Your assignment
In the records below, find each line containing the word "deadline" and copy it.

Stored records:
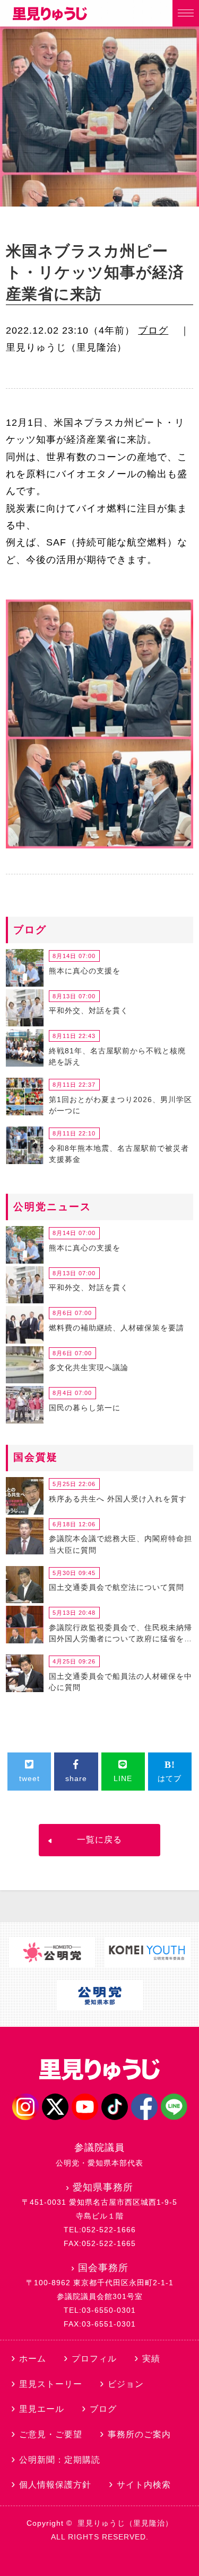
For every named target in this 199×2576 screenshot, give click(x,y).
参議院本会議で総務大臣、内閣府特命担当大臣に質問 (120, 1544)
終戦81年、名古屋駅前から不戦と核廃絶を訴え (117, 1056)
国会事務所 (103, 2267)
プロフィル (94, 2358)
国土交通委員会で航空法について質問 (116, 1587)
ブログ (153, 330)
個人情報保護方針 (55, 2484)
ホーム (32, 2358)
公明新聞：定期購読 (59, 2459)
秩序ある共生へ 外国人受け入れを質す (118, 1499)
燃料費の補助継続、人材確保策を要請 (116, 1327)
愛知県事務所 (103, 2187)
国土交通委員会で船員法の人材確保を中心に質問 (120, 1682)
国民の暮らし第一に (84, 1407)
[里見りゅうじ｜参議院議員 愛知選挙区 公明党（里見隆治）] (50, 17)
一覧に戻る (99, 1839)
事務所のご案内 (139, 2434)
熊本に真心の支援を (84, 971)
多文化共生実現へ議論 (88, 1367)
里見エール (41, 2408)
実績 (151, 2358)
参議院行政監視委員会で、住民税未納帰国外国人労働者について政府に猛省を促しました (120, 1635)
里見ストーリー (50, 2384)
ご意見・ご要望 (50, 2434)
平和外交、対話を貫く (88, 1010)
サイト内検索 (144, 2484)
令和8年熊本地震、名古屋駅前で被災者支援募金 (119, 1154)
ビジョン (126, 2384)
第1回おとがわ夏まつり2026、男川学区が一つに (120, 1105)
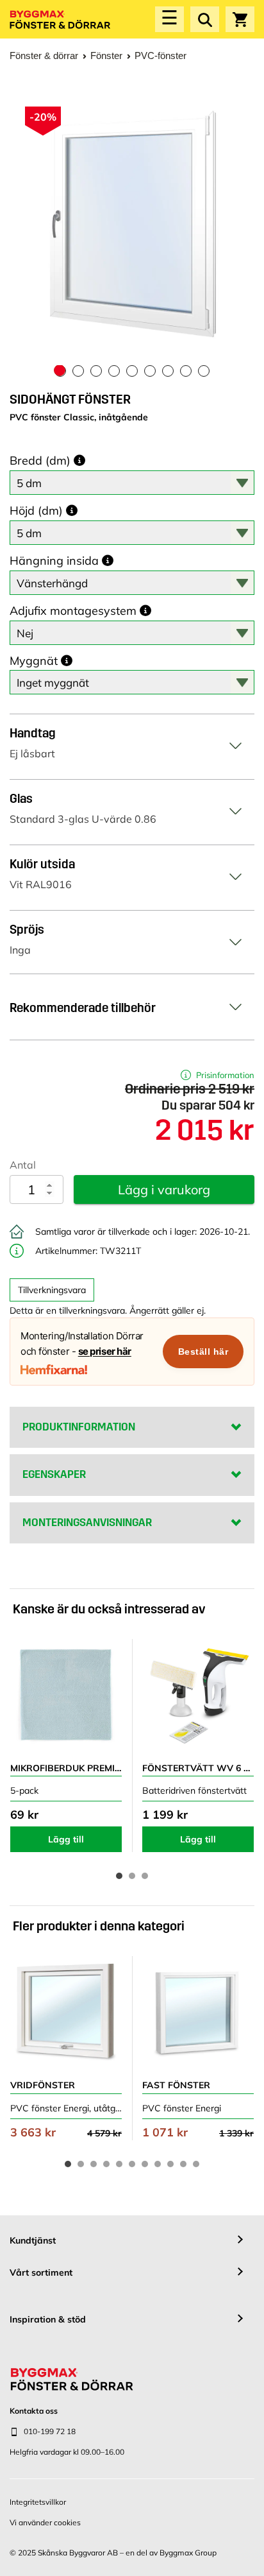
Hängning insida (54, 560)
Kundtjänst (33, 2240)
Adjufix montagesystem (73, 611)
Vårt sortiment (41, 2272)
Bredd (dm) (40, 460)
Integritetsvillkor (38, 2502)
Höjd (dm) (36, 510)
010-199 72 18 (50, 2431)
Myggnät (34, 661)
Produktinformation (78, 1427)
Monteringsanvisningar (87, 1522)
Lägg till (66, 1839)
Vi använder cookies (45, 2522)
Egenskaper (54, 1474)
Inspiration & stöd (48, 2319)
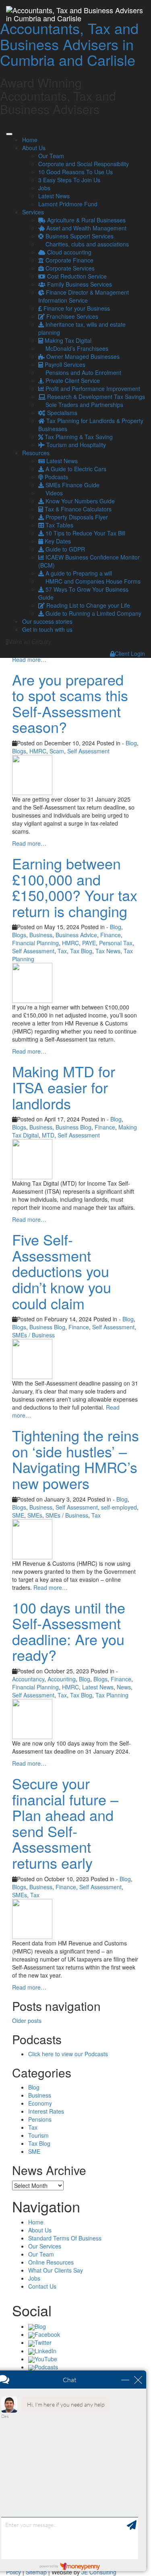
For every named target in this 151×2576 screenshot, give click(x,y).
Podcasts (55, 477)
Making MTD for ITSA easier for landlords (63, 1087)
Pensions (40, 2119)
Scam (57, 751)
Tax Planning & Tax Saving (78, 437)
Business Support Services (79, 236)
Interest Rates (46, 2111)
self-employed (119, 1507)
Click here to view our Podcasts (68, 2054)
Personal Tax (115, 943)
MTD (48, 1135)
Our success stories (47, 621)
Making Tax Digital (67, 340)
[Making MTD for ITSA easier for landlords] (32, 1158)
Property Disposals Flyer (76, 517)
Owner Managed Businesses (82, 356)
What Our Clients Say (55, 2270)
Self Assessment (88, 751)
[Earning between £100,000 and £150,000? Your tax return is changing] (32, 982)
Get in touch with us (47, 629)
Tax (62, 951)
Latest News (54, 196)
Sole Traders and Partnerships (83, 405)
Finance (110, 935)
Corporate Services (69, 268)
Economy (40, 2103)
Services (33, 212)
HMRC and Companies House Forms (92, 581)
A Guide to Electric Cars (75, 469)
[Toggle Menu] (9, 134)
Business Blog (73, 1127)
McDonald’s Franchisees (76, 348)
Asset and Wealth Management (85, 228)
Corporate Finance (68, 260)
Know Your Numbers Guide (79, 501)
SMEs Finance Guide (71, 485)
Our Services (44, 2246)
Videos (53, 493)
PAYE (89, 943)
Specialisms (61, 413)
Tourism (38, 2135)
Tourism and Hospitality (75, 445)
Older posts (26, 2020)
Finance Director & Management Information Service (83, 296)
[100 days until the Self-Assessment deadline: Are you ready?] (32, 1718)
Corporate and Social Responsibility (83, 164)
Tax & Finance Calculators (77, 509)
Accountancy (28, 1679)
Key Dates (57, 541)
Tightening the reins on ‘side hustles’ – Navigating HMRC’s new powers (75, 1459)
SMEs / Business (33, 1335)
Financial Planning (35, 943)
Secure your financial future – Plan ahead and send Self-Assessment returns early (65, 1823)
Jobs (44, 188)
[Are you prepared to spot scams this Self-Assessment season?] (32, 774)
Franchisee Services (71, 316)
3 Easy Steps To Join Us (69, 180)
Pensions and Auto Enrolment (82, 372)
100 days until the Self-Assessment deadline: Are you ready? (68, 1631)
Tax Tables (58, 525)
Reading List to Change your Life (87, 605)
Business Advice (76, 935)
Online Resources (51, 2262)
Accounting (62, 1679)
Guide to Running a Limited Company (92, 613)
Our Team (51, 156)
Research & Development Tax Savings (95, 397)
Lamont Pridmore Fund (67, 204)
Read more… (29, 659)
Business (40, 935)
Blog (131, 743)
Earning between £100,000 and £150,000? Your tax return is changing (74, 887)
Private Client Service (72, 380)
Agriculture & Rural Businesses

Response box
[100 days until the Self-Assessment deadline: Are you ready?] (32, 1718)
100 days until the Self-Assessment deadline: Are you ready? (68, 1631)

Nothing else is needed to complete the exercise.